本社主導でグローバルな保険マネジメントを

「本社主導で保険プログラムを作るという、明確なマネジメントの意思表示が重要」(大谷氏)

ではどのようにしたら、海外子会社に適切な保険をかけることができるのか。

大谷氏は「まずは、本社主導で保険プログラムを作るという、明確なマネジメントの意思表示が重要。本社主導で保険の内容を確定し、いったんすべての保険を解約したうえで、本社の意向にあった保険プログラムを各国で手配していくことが、最適化への近道だ」とする。もちろん、各国の保険を最適化することで経費の削減につながることも少なくないという。

チューリッヒ保険は世界215カ国でサービスを展開しており、世界各国の保険関連規制を常時10名以上の弁護士や会計士からなるチームで分析。『インターナショナルプログラム』と呼ばれる、各国で最適な保険を提供できるシステムを構築している。
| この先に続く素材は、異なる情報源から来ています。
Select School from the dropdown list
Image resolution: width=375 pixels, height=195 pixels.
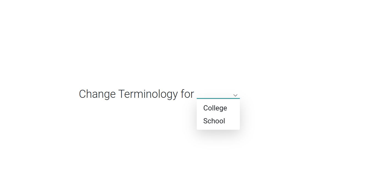pyautogui.click(x=218, y=121)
このようなプログラムを企業の実態に合わせてテーラーメードで提供できる保険会社は、世界中でも数えるほどしかない。

同社が本社を置くスイスは、ヨーロッパのなかでも小国だ。そのため同国の企業は、古くから言葉も文化も法律も違う周辺諸国とのビジネス展開を余儀なくされてきたという。古くから習慣の違う国でビジネスを行ってきた同社ならではのサービスと言えるだろう。

まずは保険のリスクを把握すること

意外なことに(そうではないかもしれないが)、保険の規制が世界レベルで見ても厳しい国の1つが、ほかでもない日本だ。現に日本に拠点のあるスイスの大手メーカーは、本国からの保険が日本国内では適応されないため、同社の日本法人を通じて保険に加入している。日本が、いわゆる国家の規制に守られた「保険後進国」と呼ばれるゆえんだ。
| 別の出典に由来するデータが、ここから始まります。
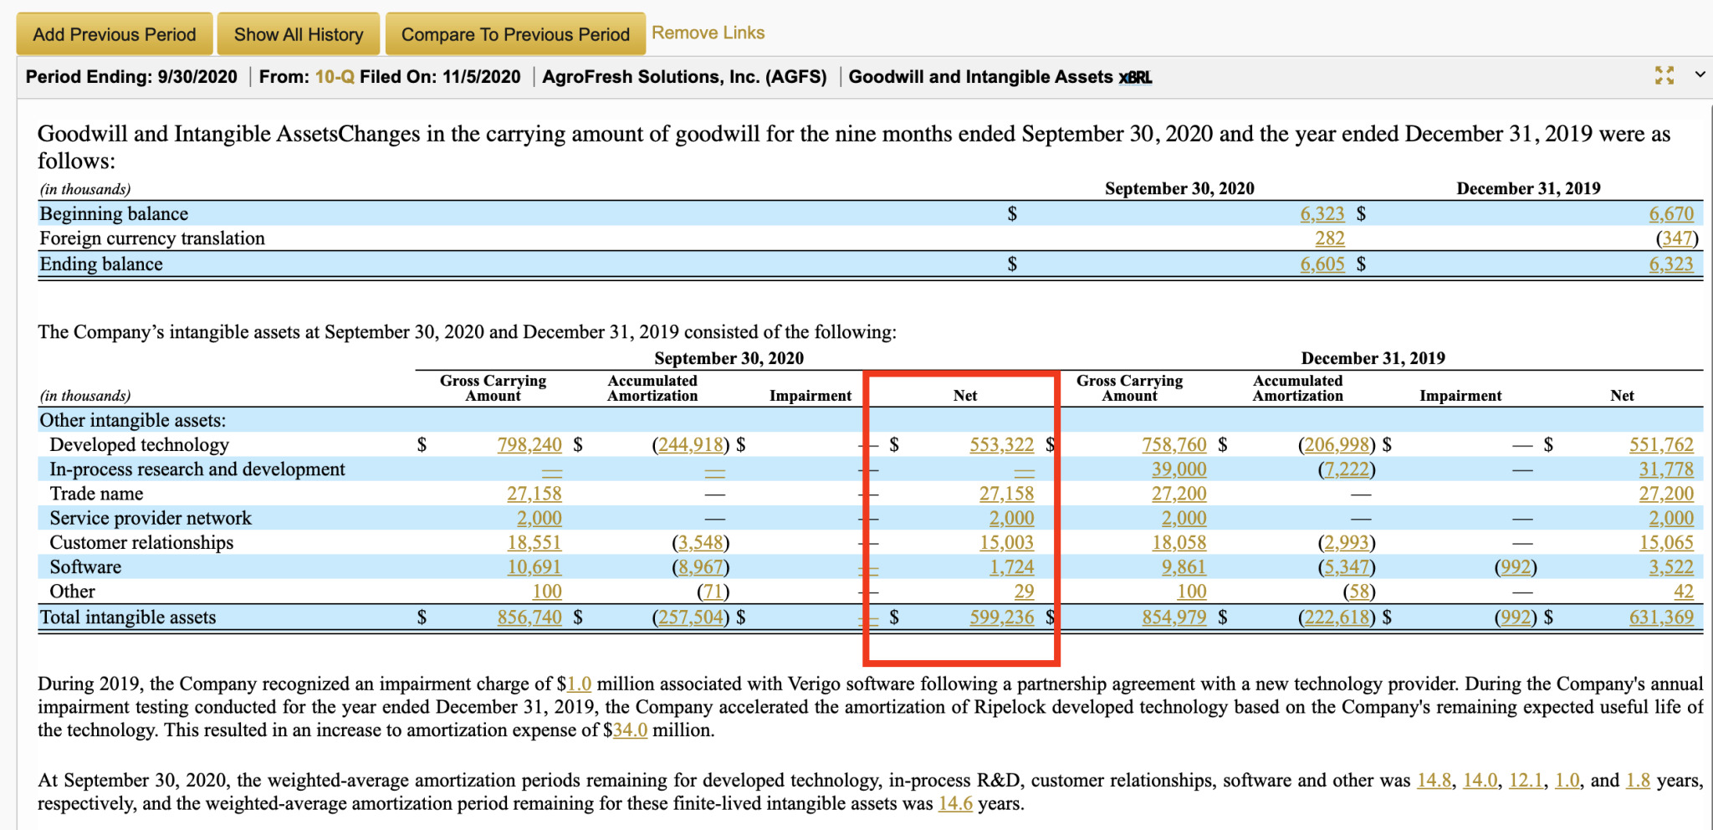1713x830 pixels.
Task: Select Compare To Previous Period
Action: 514,34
大谷氏は「日本の企業では、まだ海外子会社の保険に関してそこまで考えている企業は少ない。しかし中小企業の海外進出が増えるなか、今後必ず直面する問題だと考えている。まず企業の経営者には、『海外子会社のリスク』の1つとして、保険リスクがあるということを知ってほしい」と、保険リスクの重要性について訴えている。